╭─ STORED ROWS

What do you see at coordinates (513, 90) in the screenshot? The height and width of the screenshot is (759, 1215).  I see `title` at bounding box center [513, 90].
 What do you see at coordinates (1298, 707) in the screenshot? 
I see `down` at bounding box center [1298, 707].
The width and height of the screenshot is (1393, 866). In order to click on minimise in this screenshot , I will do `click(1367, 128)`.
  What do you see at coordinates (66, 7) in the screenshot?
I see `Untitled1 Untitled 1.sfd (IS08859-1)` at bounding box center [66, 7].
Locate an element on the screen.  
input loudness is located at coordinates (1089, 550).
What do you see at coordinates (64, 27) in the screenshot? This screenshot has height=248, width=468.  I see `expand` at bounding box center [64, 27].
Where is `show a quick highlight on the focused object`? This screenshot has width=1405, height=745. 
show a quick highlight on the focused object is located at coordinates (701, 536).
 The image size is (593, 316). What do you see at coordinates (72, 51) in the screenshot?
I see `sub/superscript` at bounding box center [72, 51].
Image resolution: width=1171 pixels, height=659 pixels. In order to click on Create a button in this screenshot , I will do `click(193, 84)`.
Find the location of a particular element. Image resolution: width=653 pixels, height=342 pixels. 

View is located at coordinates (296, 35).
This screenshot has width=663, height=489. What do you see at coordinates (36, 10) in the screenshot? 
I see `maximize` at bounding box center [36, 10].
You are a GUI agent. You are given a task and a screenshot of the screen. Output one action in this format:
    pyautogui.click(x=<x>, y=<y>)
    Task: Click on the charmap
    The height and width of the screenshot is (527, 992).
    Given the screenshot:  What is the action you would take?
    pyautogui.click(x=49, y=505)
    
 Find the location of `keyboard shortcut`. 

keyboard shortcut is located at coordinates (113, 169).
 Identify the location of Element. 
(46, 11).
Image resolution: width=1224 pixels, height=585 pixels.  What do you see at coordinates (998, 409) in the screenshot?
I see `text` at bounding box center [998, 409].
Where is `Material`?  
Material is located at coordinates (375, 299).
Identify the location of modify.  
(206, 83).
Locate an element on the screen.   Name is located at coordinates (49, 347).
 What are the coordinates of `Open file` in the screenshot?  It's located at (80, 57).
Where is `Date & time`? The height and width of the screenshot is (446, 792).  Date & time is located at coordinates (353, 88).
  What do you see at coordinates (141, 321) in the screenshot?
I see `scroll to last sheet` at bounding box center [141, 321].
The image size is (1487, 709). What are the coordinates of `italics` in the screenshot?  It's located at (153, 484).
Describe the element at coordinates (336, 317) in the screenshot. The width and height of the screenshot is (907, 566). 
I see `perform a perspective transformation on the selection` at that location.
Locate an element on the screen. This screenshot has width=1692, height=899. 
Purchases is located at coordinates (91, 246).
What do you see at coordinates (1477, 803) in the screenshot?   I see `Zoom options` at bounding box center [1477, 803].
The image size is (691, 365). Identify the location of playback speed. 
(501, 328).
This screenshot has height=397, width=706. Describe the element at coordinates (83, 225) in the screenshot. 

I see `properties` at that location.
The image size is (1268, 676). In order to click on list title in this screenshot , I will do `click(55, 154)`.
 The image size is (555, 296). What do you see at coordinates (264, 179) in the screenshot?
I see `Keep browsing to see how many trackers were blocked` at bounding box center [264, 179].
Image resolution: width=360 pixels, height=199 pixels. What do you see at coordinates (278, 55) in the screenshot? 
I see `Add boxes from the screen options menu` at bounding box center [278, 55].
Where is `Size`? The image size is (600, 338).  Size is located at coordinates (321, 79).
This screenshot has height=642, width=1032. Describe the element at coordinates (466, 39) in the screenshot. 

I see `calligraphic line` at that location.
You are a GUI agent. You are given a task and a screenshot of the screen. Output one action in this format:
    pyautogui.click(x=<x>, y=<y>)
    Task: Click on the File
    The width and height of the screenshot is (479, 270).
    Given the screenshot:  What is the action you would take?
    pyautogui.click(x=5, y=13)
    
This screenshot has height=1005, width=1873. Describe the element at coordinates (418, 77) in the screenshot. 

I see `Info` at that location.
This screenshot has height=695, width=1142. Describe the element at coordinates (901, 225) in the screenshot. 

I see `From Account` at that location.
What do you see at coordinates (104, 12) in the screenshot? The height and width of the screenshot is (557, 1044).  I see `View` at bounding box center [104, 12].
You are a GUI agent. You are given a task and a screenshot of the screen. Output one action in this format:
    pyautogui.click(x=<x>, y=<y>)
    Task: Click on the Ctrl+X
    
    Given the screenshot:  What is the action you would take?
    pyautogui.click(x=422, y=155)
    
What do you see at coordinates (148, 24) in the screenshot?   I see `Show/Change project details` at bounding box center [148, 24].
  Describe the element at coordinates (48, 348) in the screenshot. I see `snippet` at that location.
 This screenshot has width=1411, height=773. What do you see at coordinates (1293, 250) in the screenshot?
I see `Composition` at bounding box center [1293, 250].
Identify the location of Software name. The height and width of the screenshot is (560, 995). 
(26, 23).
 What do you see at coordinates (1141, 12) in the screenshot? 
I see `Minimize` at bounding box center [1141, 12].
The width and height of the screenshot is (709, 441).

╰─

WHAT IS ASKED: Convert the lines of the material into a JSON list of strings, one string per line, leaving out blank lines.

ANSWER BELOW:
[
  "What do you see at coordinates (513, 90) in the screenshot? The height and width of the screenshot is (759, 1215).  I see `title` at bounding box center [513, 90].",
  " What do you see at coordinates (1298, 707) in the screenshot? ",
  "I see `down` at bounding box center [1298, 707].",
  "The width and height of the screenshot is (1393, 866). In order to click on minimise in this screenshot , I will do `click(1367, 128)`.",
  "  What do you see at coordinates (66, 7) in the screenshot?",
  "I see `Untitled1 Untitled 1.sfd (IS08859-1)` at bounding box center [66, 7].",
  "Locate an element on the screen.  ",
  "input loudness is located at coordinates (1089, 550).",
  "What do you see at coordinates (64, 27) in the screenshot? This screenshot has height=248, width=468.  I see `expand` at bounding box center [64, 27].",
  "Where is `show a quick highlight on the focused object`? This screenshot has width=1405, height=745. ",
  "show a quick highlight on the focused object is located at coordinates (701, 536).",
  " The image size is (593, 316). What do you see at coordinates (72, 51) in the screenshot?",
  "I see `sub/superscript` at bounding box center [72, 51].",
  "Image resolution: width=1171 pixels, height=659 pixels. In order to click on Create a button in this screenshot , I will do `click(193, 84)`.",
  "Find the location of a particular element. Image resolution: width=653 pixels, height=342 pixels. ",
  "View is located at coordinates (296, 35).",
  "This screenshot has width=663, height=489. What do you see at coordinates (36, 10) in the screenshot? ",
  "I see `maximize` at bounding box center [36, 10].",
  "You are a GUI agent. You are given a task and a screenshot of the screen. Output one action in this format:",
  "    pyautogui.click(x=<x>, y=<y>)",
  "    Task: Click on the charmap",
  "    The height and width of the screenshot is (527, 992).",
  "    Given the screenshot:  What is the action you would take?",
  "    pyautogui.click(x=49, y=505)",
  " Find the location of `keyboard shortcut`. ",
  "keyboard shortcut is located at coordinates (113, 169).",
  " Identify the location of Element. ",
  "(46, 11).",
  "Image resolution: width=1224 pixels, height=585 pixels.  What do you see at coordinates (998, 409) in the screenshot?",
  "I see `text` at bounding box center [998, 409].",
  "Where is `Material`?  ",
  "Material is located at coordinates (375, 299).",
  "Identify the location of modify.  ",
  "(206, 83).",
  "Locate an element on the screen.   Name is located at coordinates (49, 347).",
  " What are the coordinates of `Open file` in the screenshot?  It's located at (80, 57).",
  "Where is `Date & time`? The height and width of the screenshot is (446, 792).  Date & time is located at coordinates (353, 88).",
  "  What do you see at coordinates (141, 321) in the screenshot?",
  "I see `scroll to last sheet` at bounding box center [141, 321].",
  "The image size is (1487, 709). What are the coordinates of `italics` in the screenshot?  It's located at (153, 484).",
  "Describe the element at coordinates (336, 317) in the screenshot. The width and height of the screenshot is (907, 566). ",
  "I see `perform a perspective transformation on the selection` at that location.",
  "Locate an element on the screen. This screenshot has width=1692, height=899. ",
  "Purchases is located at coordinates (91, 246).",
  "What do you see at coordinates (1477, 803) in the screenshot?   I see `Zoom options` at bounding box center [1477, 803].",
  "The image size is (691, 365). Identify the location of playback speed. ",
  "(501, 328).",
  "This screenshot has height=397, width=706. Describe the element at coordinates (83, 225) in the screenshot. ",
  "I see `properties` at that location.",
  "The image size is (1268, 676). In order to click on list title in this screenshot , I will do `click(55, 154)`.",
  " The image size is (555, 296). What do you see at coordinates (264, 179) in the screenshot?",
  "I see `Keep browsing to see how many trackers were blocked` at bounding box center [264, 179].",
  "Image resolution: width=360 pixels, height=199 pixels. What do you see at coordinates (278, 55) in the screenshot? ",
  "I see `Add boxes from the screen options menu` at bounding box center [278, 55].",
  "Where is `Size`? The image size is (600, 338).  Size is located at coordinates (321, 79).",
  "This screenshot has height=642, width=1032. Describe the element at coordinates (466, 39) in the screenshot. ",
  "I see `calligraphic line` at that location.",
  "You are a GUI agent. You are given a task and a screenshot of the screen. Output one action in this format:",
  "    pyautogui.click(x=<x>, y=<y>)",
  "    Task: Click on the File",
  "    The width and height of the screenshot is (479, 270).",
  "    Given the screenshot:  What is the action you would take?",
  "    pyautogui.click(x=5, y=13)",
  "This screenshot has height=1005, width=1873. Describe the element at coordinates (418, 77) in the screenshot. ",
  "I see `Info` at that location.",
  "This screenshot has height=695, width=1142. Describe the element at coordinates (901, 225) in the screenshot. ",
  "I see `From Account` at that location.",
  "What do you see at coordinates (104, 12) in the screenshot? The height and width of the screenshot is (557, 1044).  I see `View` at bounding box center [104, 12].",
  "You are a GUI agent. You are given a task and a screenshot of the screen. Output one action in this format:",
  "    pyautogui.click(x=<x>, y=<y>)",
  "    Task: Click on the Ctrl+X",
  "    Given the screenshot:  What is the action you would take?",
  "    pyautogui.click(x=422, y=155)",
  "What do you see at coordinates (148, 24) in the screenshot?   I see `Show/Change project details` at bounding box center [148, 24].",
  "  Describe the element at coordinates (48, 348) in the screenshot. I see `snippet` at that location.",
  " This screenshot has width=1411, height=773. What do you see at coordinates (1293, 250) in the screenshot?",
  "I see `Composition` at bounding box center [1293, 250].",
  "Identify the location of Software name. The height and width of the screenshot is (560, 995). ",
  "(26, 23).",
  " What do you see at coordinates (1141, 12) in the screenshot? ",
  "I see `Minimize` at bounding box center [1141, 12].",
  "The width and height of the screenshot is (709, 441)."
]